The residents are primarily men, either out working on an oil rig or sleeping after work. There is little else to do. You can tell from the motorhomes who has just arrived. Those who have lived through a winter have sealed and insulated every inch of their vehicles. Unmodified RVs are not built to withstand the icy North Dakota winter, when temperatures routinely drop below -20C. ‘Your pipes can freeze and burst in 10 minutes if you don’t take steps to protect them,’ Kuchenbecker says. ‘RVs aren’t made for permanent living. You have to adapt them.’
Oil-industry work may pay well, but it is monotonous. The days are long; family and friends are often far away. As a result, residents frequently entrust their life stories to Kuchenbecker’s listening ear and gentle personality. ‘I hear a whole lot of things,’ she says. ‘Most people who come here are carrying baggage.’ That baggage might be anything, but the common thread running through the men’s tales is the struggle to find work in their home states. Some have managed to keep their homes; others have only a mountain of debts and a dilapidated RV. According to Kuchenbecker, there is a major difference between older people like her and her husband and the younger ones who have come to try their luck in the oilfields. ‘The older folks are trying to reclaim their lives,’ she says. It frustrates her to see some of the younger men squander their money. ‘You couldn’t pay me enough to leave my family and then not even save a penny.’ If she and her husband keep working at the same rate, they will be able to return to South Dakota in five years.
The motorhomes – if you can find a space to park one – offer independence but not much in the way of long-term comfort. Rather more comfortable are the man camps, put up by logistics companies, which now house thousands of men. They are usually no-frills barracks with bunk beds and a shared living room, the same type used in Iraq and Afghanistan to house soldiers. The rent can be more than $100 a day, which includes food, laundry, cleaning and other extras and is often paid for by the oil companies. Carrier Morrell, 31, lives in a mini man camp, which he says is less than ideal, despite being only a five-minute drive from the oil rig where he works. ‘You’re packed like sardines and there’s nothing to do,’ he says.

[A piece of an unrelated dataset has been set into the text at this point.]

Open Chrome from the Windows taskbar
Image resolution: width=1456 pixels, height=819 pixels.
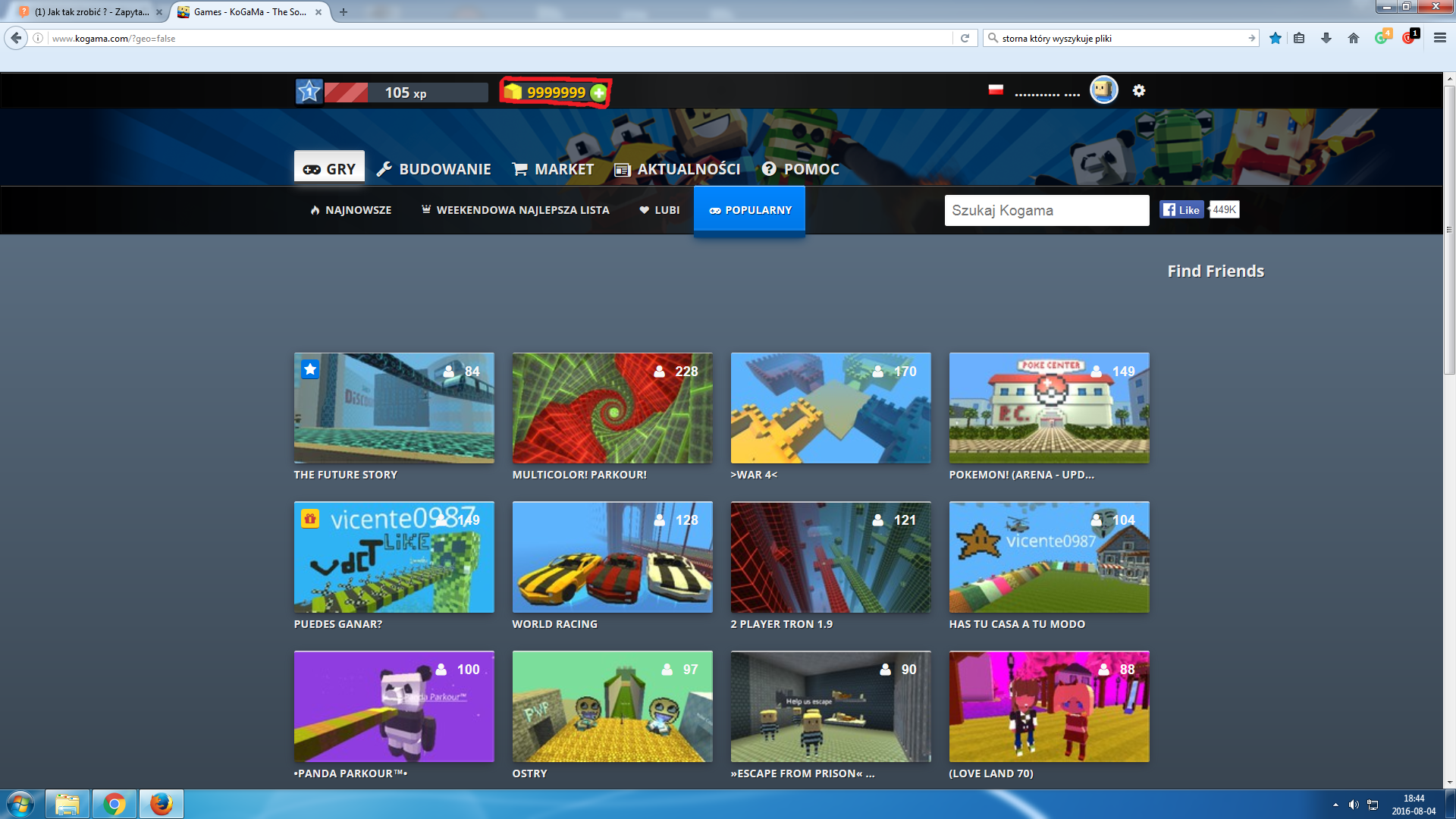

Morrell has a degree in economics but could not find work in his home state of Montana. A year ago he was hired to clean platforms. In oilfield jargon, he was the worm, the last man to join the team. But even the worm has a sixfigure salary. ‘The work isn’t rocket science, but not everyone can do it,’ he says. Morrell works 12-hour shifts for two weeks in a row, then spends two weeks with his wife, his two-year-old daughter and his seven-year-old stepdaughter. ‘It’s an emotional rollercoaster. Every two weeks your heart breaks as you drive away from your family. Two weeks later, you jump for joy when you see them again.’ It may sound like a rather desolate life but it is a life that many are willing to lead. The giant new billboard outside the town shouts welcome to williston nd, boomtown, usa, and while the oil is there the town will keep booming, whatever the cost.